» Data in this exercise:

•••

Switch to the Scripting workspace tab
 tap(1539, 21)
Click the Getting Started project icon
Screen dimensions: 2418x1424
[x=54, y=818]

•••

» Problem statement:
I'd like all of the entries written out again exactly as they appear above.

» Solution below:
Switch to the Scripting workspace tab
 tap(1539, 21)
Click the Getting Started project icon
Screen dimensions: 2418x1424
[x=54, y=818]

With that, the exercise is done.